A mediodía en el Patio Central de Palacio Nacional, en donde se colocaron altares, ofrendas y tapetes de flores monumentales que realizaron representantes de 20 pueblos originarios, José Ángel Maldonado, gobernador tradicional de Pótam, hizo la Ceremonia de Saludo al Sol del pueblo yaqui, y minutos más tarde, Teresa Ríos García realizó una limpia al mandatario y a su esposa, como parte de la ceremonia tradicional mazateca.

Tras esto, y en marco de las celebraciones por el Día de Muertos, el presidente dirigió unas breves palabras en donde recordó que este sábado inician los tres días de luto nacional dedicados a recordar a todos los difuntos, y en especial, a quienes han perdido la vida a causa de la pandemia del coronavirus.

“A partir de hoy se inician tres días de luto nacional dedicados a recordar a todos nuestros difuntos y en especial a quienes han perdido la vida a causa de la pandemia del Covid. Con esta ofrenda apegada a costumbres que vienen de lejos recordamos a los difuntos niños, y adultos porque según la tradición, de todos los pueblos aquí representados”, dijo el mandatario.

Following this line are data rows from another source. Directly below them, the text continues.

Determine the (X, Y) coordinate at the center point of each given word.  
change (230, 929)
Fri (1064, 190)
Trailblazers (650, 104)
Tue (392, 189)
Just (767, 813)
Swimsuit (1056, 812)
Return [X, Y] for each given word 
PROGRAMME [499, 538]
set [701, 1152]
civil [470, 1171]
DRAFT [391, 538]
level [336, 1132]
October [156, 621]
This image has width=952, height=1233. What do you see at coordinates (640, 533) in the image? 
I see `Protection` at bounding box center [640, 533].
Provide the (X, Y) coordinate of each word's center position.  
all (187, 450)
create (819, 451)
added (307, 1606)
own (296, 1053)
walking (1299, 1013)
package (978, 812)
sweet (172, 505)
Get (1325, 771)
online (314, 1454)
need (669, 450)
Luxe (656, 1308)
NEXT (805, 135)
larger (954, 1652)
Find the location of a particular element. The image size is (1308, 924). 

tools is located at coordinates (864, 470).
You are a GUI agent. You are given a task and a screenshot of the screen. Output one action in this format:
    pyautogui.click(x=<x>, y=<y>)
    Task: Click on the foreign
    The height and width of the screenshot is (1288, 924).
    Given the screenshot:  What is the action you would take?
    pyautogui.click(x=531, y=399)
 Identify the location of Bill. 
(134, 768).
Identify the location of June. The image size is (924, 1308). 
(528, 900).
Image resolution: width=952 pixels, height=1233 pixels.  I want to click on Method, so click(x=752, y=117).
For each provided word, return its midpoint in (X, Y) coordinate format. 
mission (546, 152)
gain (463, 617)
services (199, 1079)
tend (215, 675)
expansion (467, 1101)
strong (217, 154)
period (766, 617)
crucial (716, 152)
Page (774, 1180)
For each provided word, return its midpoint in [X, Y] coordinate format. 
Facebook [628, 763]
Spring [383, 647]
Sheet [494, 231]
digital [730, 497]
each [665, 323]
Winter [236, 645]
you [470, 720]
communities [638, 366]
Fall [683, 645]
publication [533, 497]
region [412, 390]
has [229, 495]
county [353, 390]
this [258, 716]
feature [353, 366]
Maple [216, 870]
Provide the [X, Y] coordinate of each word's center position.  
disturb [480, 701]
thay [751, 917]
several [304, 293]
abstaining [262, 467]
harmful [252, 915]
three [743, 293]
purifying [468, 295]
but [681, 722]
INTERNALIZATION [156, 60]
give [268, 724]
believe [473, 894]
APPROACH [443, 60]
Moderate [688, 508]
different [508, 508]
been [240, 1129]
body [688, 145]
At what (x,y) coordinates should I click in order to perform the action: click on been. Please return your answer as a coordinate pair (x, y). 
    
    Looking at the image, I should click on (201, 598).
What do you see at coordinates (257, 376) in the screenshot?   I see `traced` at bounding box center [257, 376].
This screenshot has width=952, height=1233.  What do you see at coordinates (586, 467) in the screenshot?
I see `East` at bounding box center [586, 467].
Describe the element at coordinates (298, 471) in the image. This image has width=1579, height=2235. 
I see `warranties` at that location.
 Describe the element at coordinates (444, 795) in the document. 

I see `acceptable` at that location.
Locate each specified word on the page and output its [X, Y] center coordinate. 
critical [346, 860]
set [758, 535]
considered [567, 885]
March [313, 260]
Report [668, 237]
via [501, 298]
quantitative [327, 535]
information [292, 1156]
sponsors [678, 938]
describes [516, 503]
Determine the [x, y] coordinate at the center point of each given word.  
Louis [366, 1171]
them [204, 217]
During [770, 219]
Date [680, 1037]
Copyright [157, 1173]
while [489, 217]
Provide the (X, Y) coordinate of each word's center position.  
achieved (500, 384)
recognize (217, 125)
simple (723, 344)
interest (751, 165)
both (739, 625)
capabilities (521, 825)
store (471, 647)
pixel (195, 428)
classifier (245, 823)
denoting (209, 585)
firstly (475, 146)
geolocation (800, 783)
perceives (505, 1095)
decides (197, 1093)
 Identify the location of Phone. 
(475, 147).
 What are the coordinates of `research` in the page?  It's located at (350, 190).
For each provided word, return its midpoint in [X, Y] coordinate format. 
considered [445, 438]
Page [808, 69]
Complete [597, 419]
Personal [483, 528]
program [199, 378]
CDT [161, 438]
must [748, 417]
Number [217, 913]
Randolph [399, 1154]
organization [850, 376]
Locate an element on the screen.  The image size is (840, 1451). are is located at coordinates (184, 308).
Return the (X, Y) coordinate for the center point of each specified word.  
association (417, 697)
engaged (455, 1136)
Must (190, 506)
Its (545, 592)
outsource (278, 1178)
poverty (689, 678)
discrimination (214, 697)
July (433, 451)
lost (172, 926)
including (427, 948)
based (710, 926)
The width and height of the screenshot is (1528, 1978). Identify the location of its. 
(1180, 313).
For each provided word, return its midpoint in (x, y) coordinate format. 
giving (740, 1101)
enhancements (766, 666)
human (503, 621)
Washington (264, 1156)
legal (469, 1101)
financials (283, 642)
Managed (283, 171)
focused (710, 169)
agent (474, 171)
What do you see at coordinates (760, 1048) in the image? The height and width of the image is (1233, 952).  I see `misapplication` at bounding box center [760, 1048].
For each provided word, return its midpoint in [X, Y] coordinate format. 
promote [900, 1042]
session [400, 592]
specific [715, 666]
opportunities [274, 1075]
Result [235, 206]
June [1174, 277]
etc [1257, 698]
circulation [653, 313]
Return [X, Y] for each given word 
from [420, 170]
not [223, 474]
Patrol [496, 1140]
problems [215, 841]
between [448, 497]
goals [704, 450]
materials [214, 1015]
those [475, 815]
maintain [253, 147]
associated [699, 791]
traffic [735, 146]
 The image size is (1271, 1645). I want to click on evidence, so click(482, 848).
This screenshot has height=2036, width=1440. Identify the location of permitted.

“La compañera rezadora mazateca de Oaxaca, compañero gobernador de un pueblo yaqui, representantes de todas las culturas de México, según la tradición y en esto hay coincidencia, en estos días están más cerca de nosotros los difuntos, comiendo y bebiendo lo que les gustaba, el pan y otros alimentos y bebidas, lo que les gustaba en vida y también en estos días hay más acercamiento, más convivencia con sus seres querido”, explicó.

Acompañado por Adelfo Regino, director del Instituto Nacional de Pueblos Indígenas (INPI), el mandatario agradeció a los participantes de los pueblos originarios que participan en este homenaje.

“Estarán en estos días pidiendo al creador, a los dioses y a la naturaleza mediante rezos y vocaciones el descanso y la paz de los difuntos, así como la resignación y la tranquilidad de los familiares y los amigos”, agregó.

Tras el discurso, el presidente encendió una vela en señal de la vida y la esperanza, y junto a la doctora Gutiérrez Müller recorrieron los altares levantados por 20 pueblos indígenas en los alrededores del Patio Central, y se les dio una explicación de su significado.